## TASK TO COMPLETE
Extract every line in the records below that contains the string "agent", treating uppercase and lowercase as different.

## Element and text location data
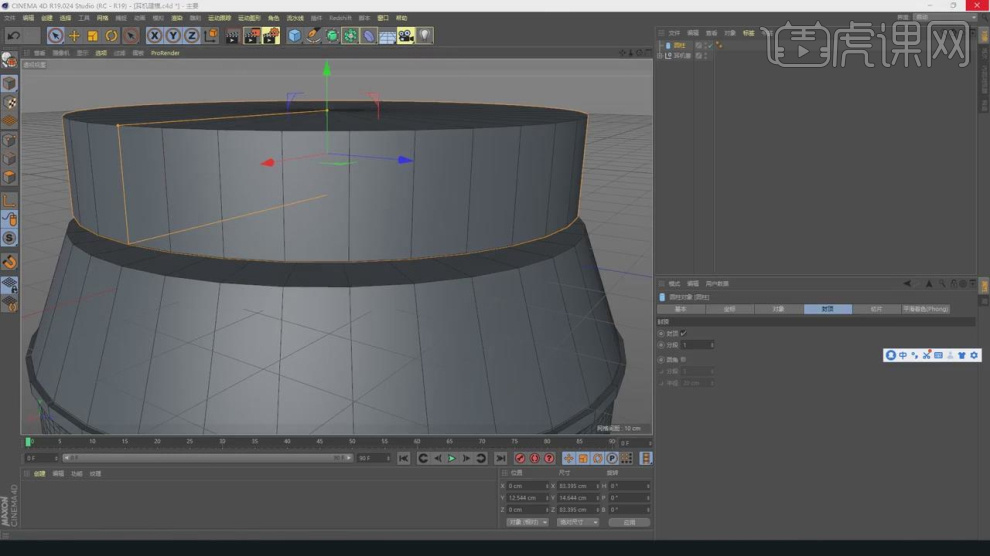Switch to the 对象 attribute tab
Screen dimensions: 990x556
[x=778, y=309]
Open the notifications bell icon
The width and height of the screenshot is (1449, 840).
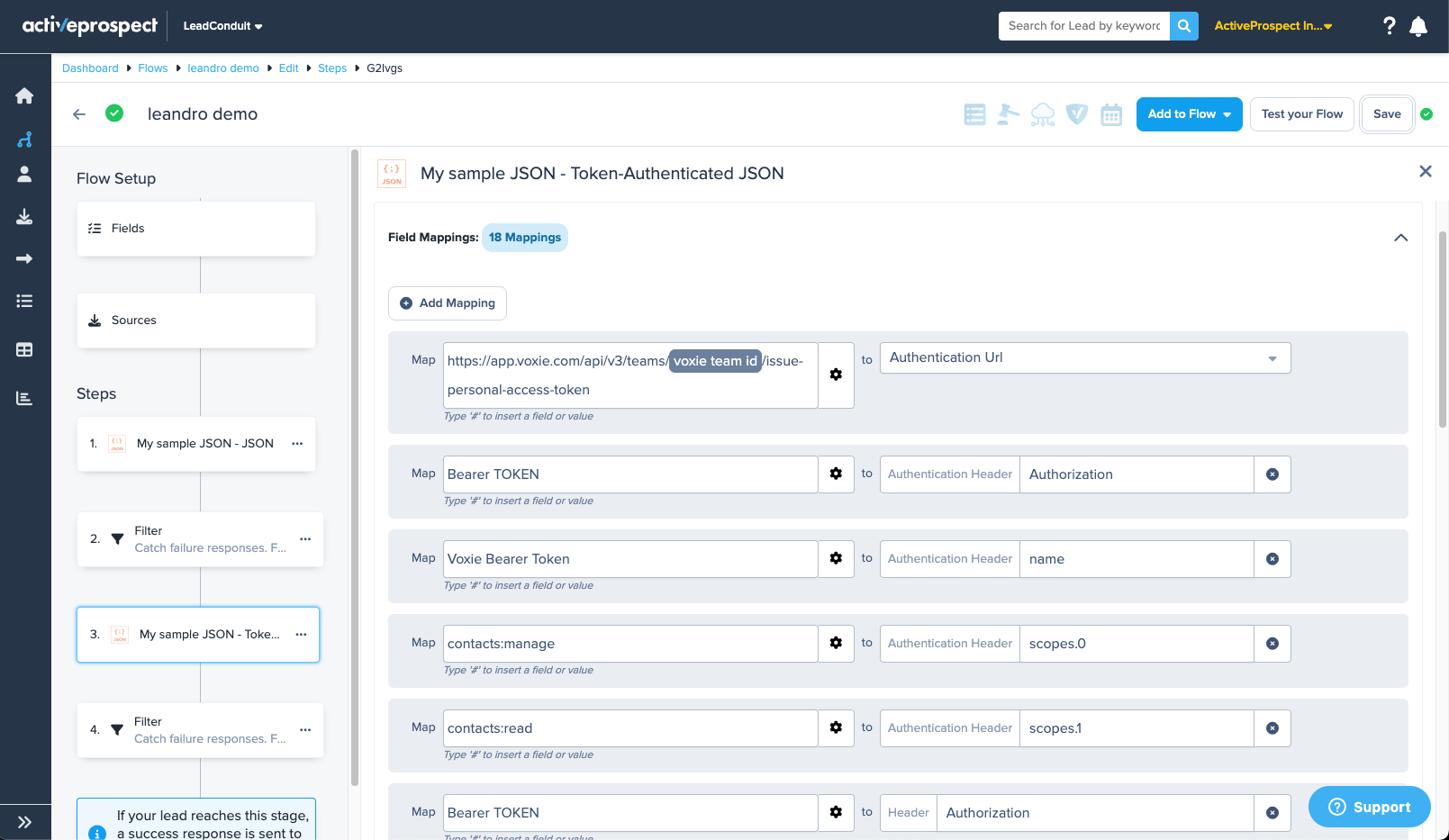pyautogui.click(x=1418, y=26)
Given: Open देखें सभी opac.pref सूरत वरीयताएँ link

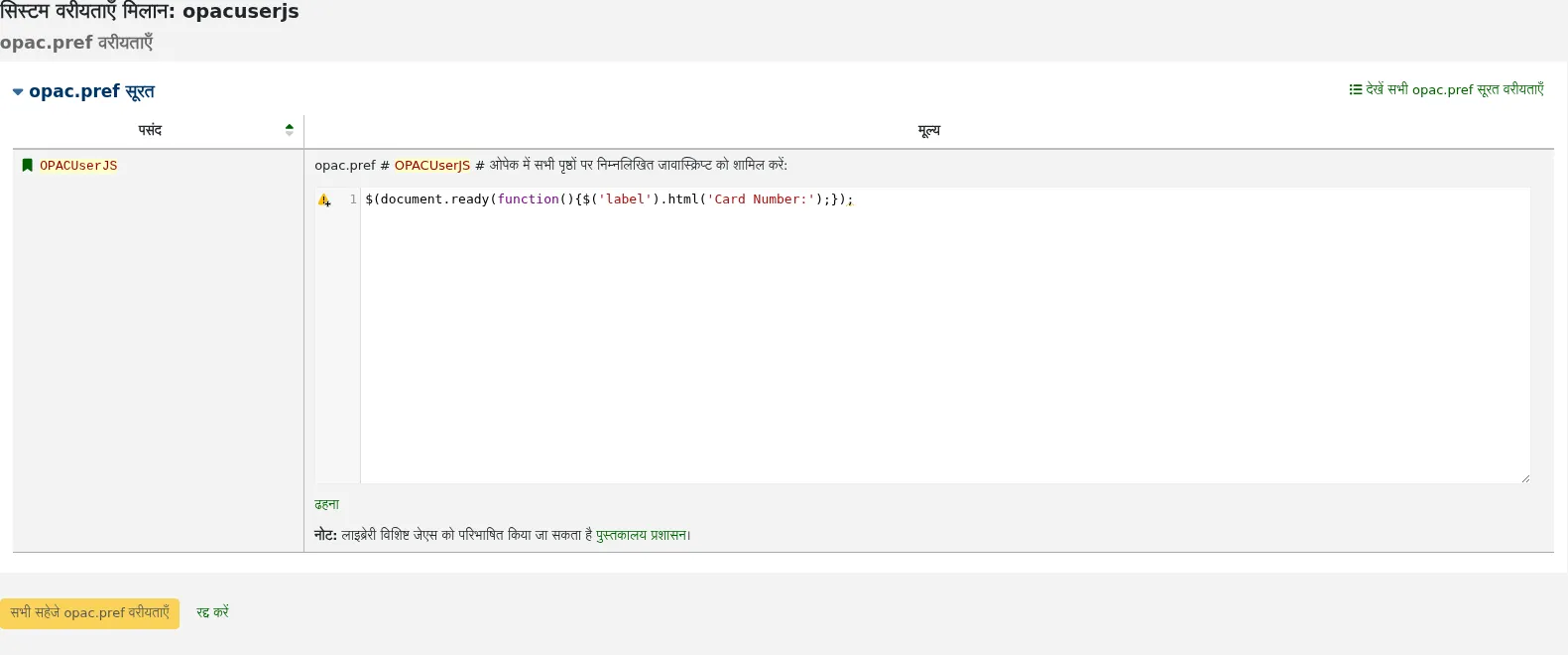Looking at the screenshot, I should 1446,89.
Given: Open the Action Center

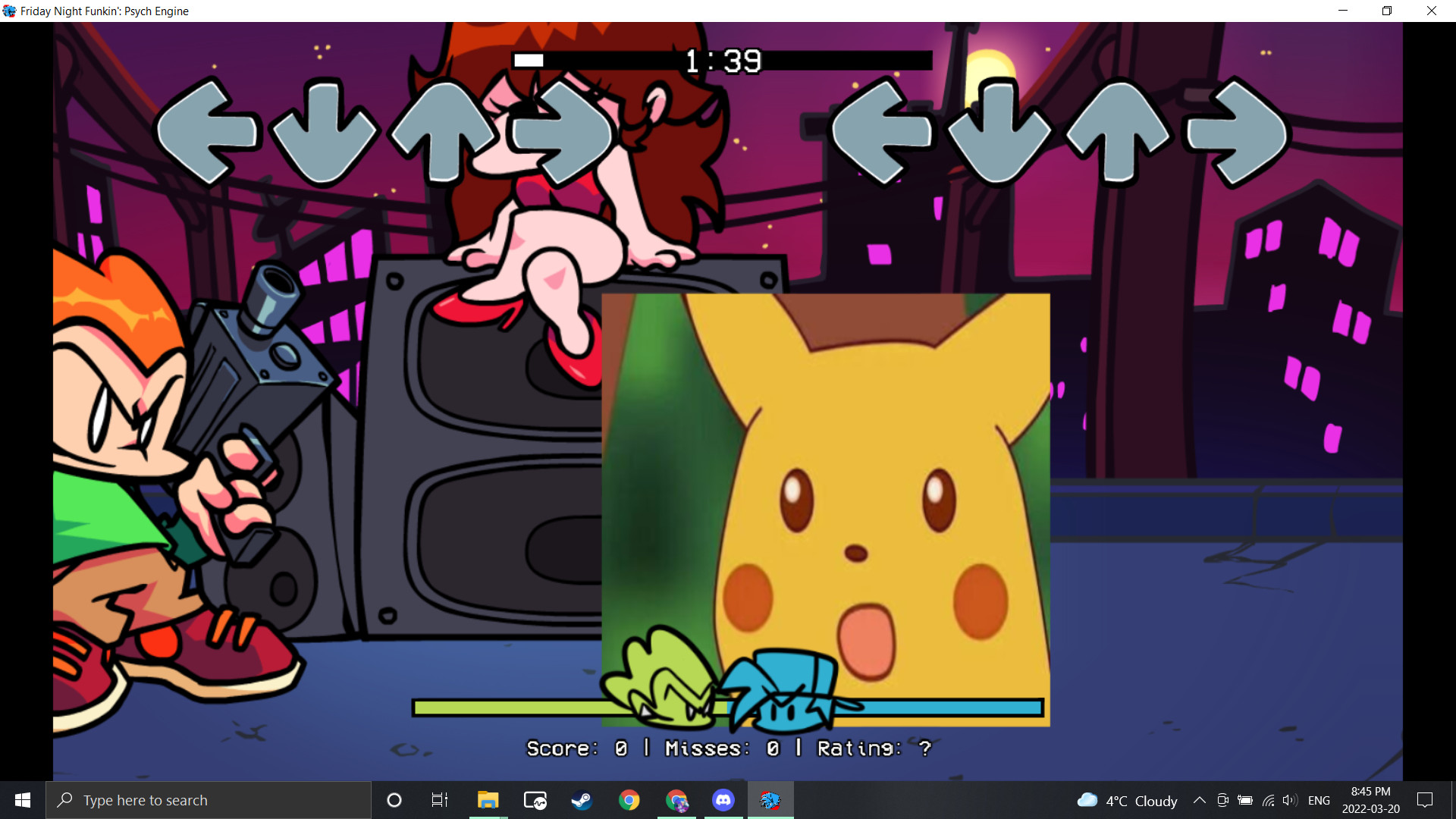Looking at the screenshot, I should click(1424, 800).
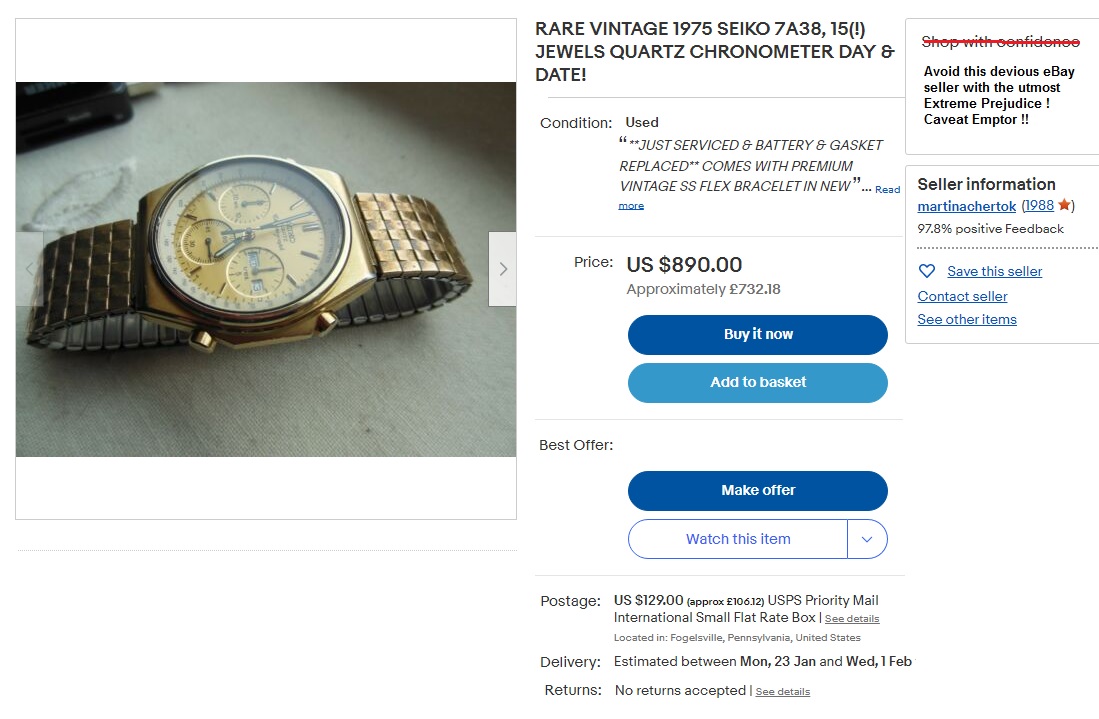
Task: Click Save this seller link
Action: [x=994, y=271]
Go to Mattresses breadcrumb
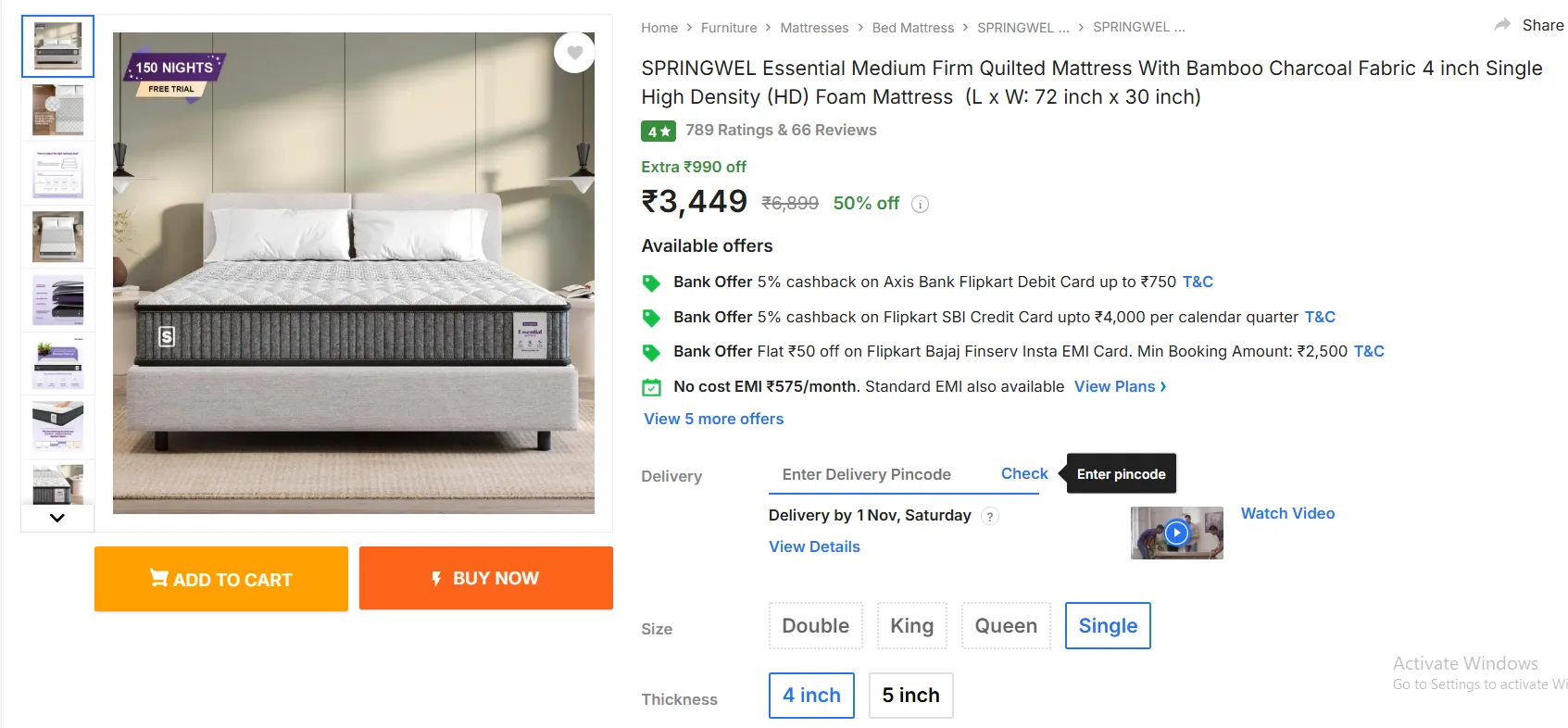This screenshot has width=1568, height=728. [x=814, y=28]
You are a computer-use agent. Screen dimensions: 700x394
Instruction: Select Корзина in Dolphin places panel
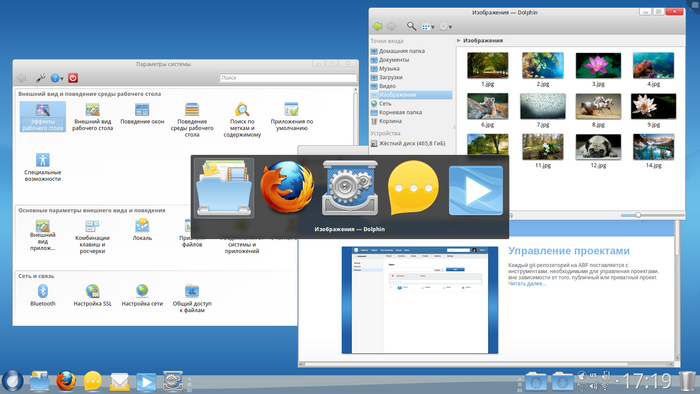point(390,121)
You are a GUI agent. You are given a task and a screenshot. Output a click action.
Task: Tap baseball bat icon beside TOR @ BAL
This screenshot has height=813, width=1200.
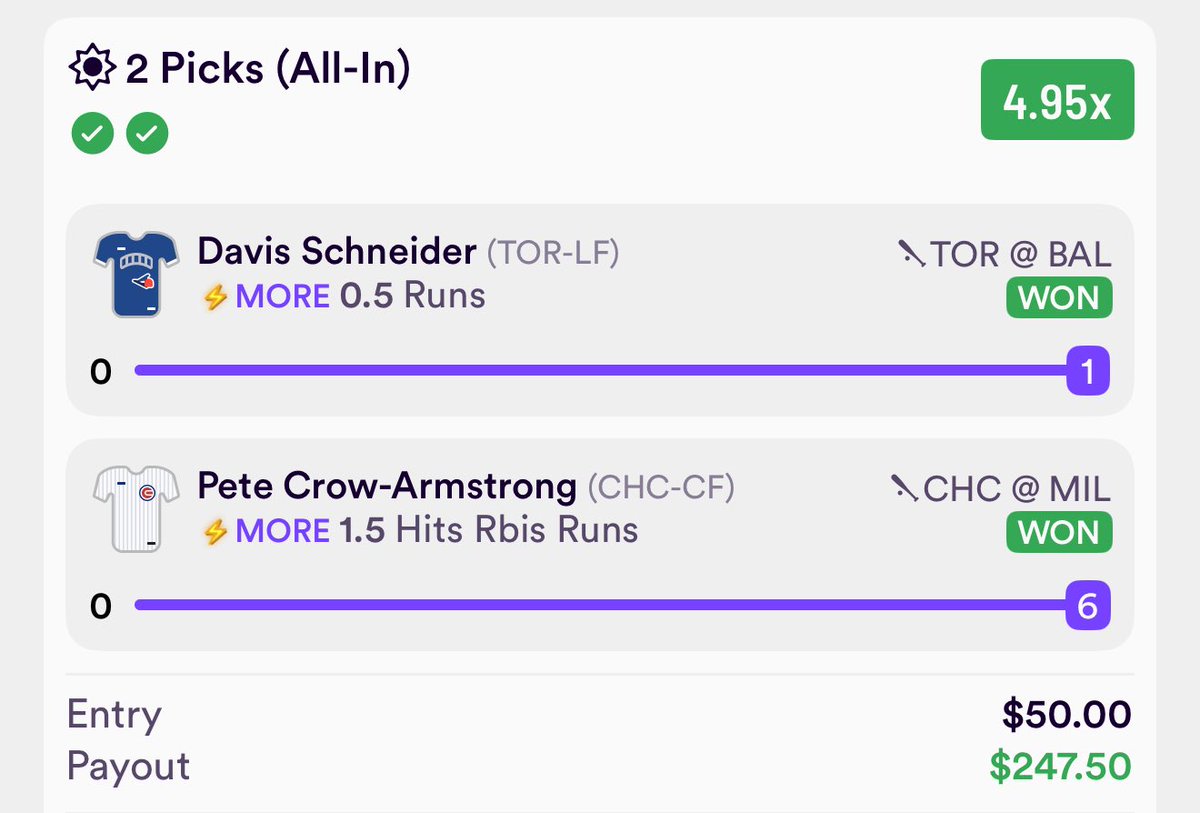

## IN RESPONSE
You are a computer-use agent. Screen dimensions: 700x394
You are a GUI agent. You are given a task and a screenshot. Output a click action.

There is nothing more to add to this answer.